Transcribe exactly the line in which "At what coordinates" occurs, plus every line that comes after it up to the end of the entries.

Stored data entries:
------------------------------------

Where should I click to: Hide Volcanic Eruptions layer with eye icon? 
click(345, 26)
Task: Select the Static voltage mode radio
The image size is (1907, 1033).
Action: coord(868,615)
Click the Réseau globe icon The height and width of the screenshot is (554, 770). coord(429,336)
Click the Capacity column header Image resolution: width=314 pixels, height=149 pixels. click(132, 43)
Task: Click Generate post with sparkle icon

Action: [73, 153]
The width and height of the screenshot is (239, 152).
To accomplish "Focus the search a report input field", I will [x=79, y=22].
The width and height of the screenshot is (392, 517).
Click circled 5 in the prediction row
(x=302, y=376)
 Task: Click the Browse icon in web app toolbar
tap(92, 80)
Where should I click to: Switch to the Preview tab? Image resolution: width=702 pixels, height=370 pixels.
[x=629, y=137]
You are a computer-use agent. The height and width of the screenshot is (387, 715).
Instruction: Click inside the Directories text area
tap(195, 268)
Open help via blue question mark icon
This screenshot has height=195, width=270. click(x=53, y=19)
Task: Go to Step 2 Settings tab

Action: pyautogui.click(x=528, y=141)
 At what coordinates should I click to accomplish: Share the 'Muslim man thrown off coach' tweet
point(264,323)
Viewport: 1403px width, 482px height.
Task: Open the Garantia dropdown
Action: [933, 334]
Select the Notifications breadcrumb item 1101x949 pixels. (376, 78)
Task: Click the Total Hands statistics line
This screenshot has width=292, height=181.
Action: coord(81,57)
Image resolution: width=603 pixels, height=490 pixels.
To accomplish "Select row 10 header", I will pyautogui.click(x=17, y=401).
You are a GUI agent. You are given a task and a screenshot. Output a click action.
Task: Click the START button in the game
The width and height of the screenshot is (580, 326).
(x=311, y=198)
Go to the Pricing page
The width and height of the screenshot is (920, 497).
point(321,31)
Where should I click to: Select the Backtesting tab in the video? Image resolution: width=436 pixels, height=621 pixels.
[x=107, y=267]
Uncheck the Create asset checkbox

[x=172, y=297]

------------------------------------

• **SOLUTION BELOW**:
 At what coordinates should I click to accomplish: Share the 'Muslim man thrown off coach' tweet
point(264,323)
Viewport: 1403px width, 482px height.
Task: Open the Garantia dropdown
Action: [933, 334]
Select the Notifications breadcrumb item 1101x949 pixels. (376, 78)
Task: Click the Total Hands statistics line
This screenshot has width=292, height=181.
Action: coord(81,57)
Image resolution: width=603 pixels, height=490 pixels.
To accomplish "Select row 10 header", I will pyautogui.click(x=17, y=401).
You are a GUI agent. You are given a task and a screenshot. Output a click action.
Task: Click the START button in the game
The width and height of the screenshot is (580, 326).
(x=311, y=198)
Go to the Pricing page
The width and height of the screenshot is (920, 497).
point(321,31)
Where should I click to: Select the Backtesting tab in the video? Image resolution: width=436 pixels, height=621 pixels.
[x=107, y=267]
Uncheck the Create asset checkbox

[x=172, y=297]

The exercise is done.